■ **What the exercise asks**:
Practice item. Set the material below down again exactly, with no pictures.

^^^^

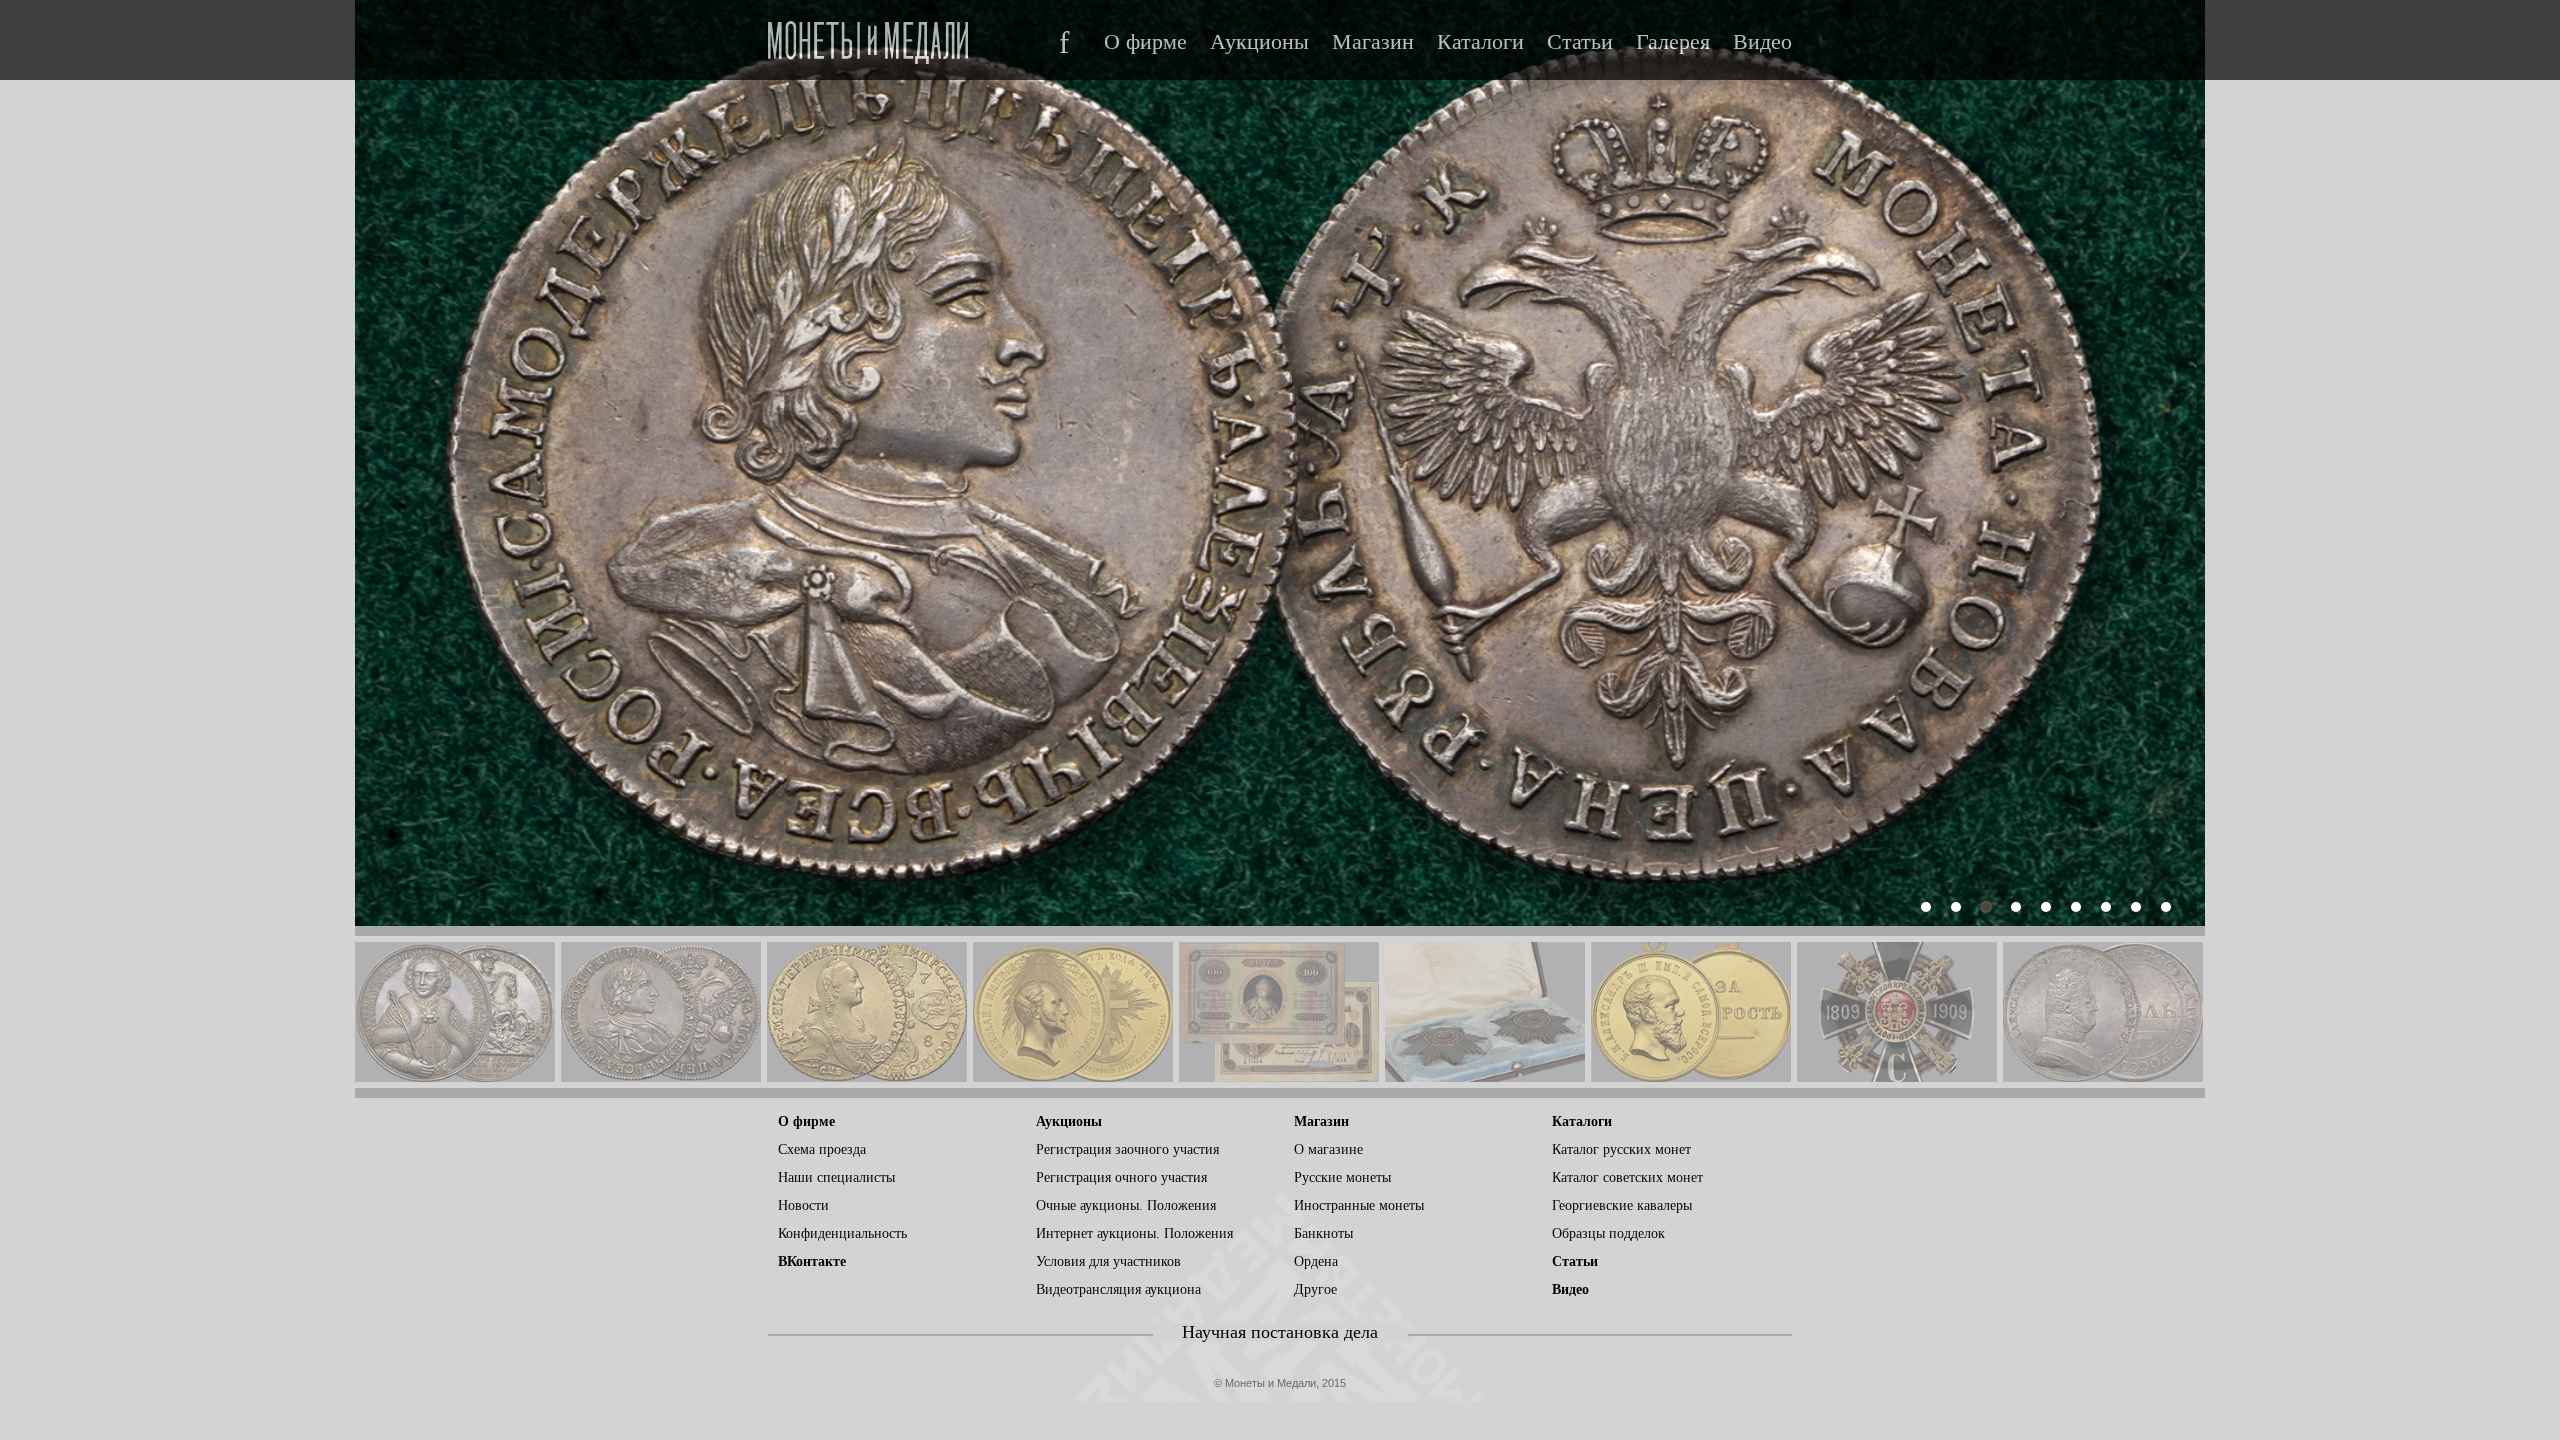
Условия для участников (1108, 1261)
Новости (803, 1205)
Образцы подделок (1608, 1233)
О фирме (1145, 42)
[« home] (868, 36)
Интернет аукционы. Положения (1134, 1233)
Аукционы (1259, 42)
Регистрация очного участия (1121, 1177)
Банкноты (1323, 1233)
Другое (1315, 1289)
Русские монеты (1342, 1177)
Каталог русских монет (1621, 1149)
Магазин (1373, 42)
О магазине (1328, 1149)
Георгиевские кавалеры (1622, 1205)
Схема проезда (822, 1149)
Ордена (1316, 1261)
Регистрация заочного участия (1127, 1149)
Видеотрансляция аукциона (1118, 1289)
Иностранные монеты (1359, 1205)
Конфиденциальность (842, 1233)
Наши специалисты (836, 1177)
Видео (1762, 42)
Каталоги (1480, 42)
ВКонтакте (812, 1261)
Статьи (1580, 42)
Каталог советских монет (1627, 1177)
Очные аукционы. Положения (1126, 1205)
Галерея (1673, 42)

^^^^

■ **Final answer**:
Условия для участников (1108, 1261)
Новости (803, 1205)
Образцы подделок (1608, 1233)
О фирме (1145, 42)
[« home] (868, 36)
Интернет аукционы. Положения (1134, 1233)
Аукционы (1259, 42)
Регистрация очного участия (1121, 1177)
Банкноты (1323, 1233)
Другое (1315, 1289)
Русские монеты (1342, 1177)
Каталог русских монет (1621, 1149)
Магазин (1373, 42)
О магазине (1328, 1149)
Георгиевские кавалеры (1622, 1205)
Схема проезда (822, 1149)
Ордена (1316, 1261)
Регистрация заочного участия (1127, 1149)
Видеотрансляция аукциона (1118, 1289)
Иностранные монеты (1359, 1205)
Конфиденциальность (842, 1233)
Наши специалисты (836, 1177)
Видео (1762, 42)
Каталоги (1480, 42)
ВКонтакте (812, 1261)
Статьи (1580, 42)
Каталог советских монет (1627, 1177)
Очные аукционы. Положения (1126, 1205)
Галерея (1673, 42)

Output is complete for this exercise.